TASK ITEM —
Pictures must be dropped from the copy of the entries below; all else is returned exactly.

(Screenshot grounding data)

☆ ☆ ☆

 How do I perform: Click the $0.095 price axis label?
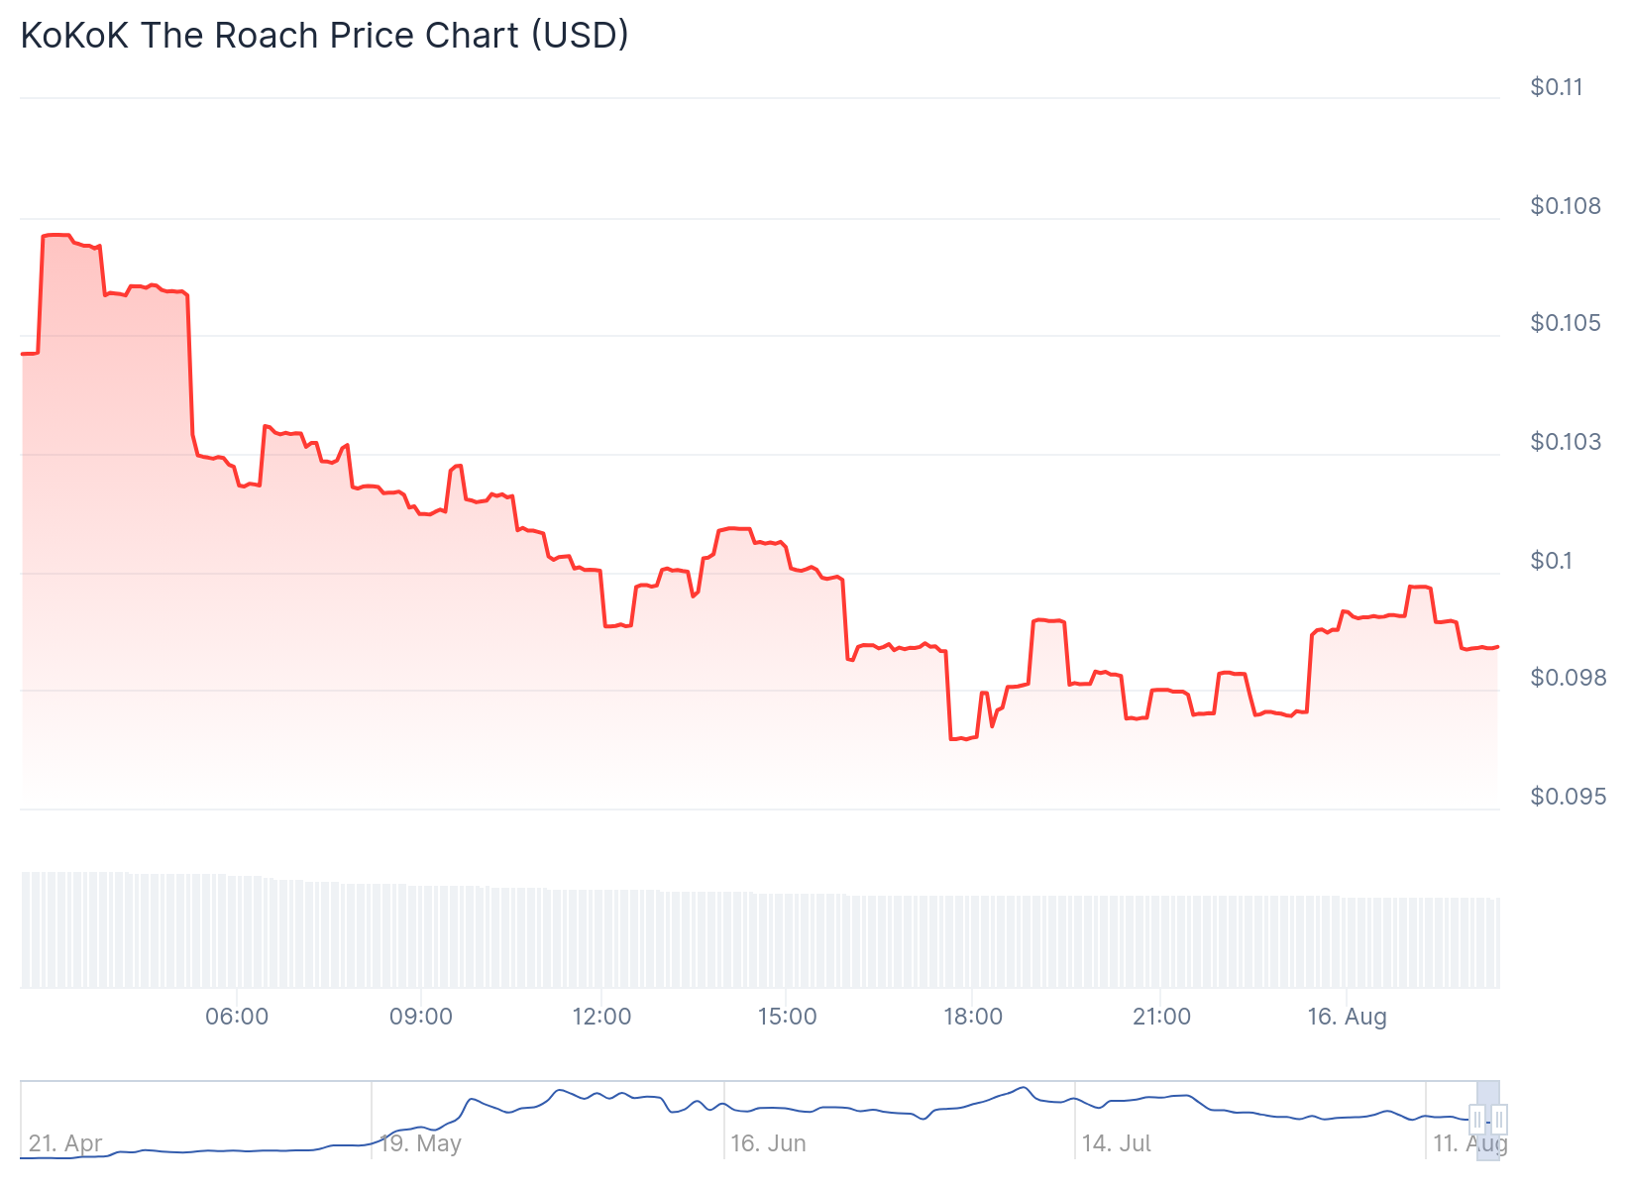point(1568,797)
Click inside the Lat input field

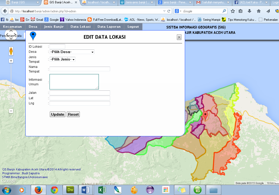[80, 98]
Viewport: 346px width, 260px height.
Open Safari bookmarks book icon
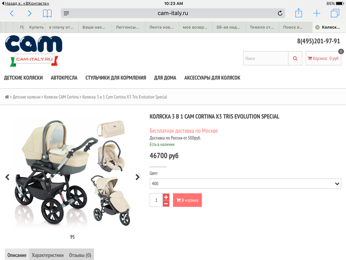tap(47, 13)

☆ ☆ ☆

WRITTEN REPLY —
 How do I perform: Click the $0.095 price axis label?
point(1568,797)
Click inside the Lat input field

[80, 98]
Viewport: 346px width, 260px height.
Open Safari bookmarks book icon
tap(47, 13)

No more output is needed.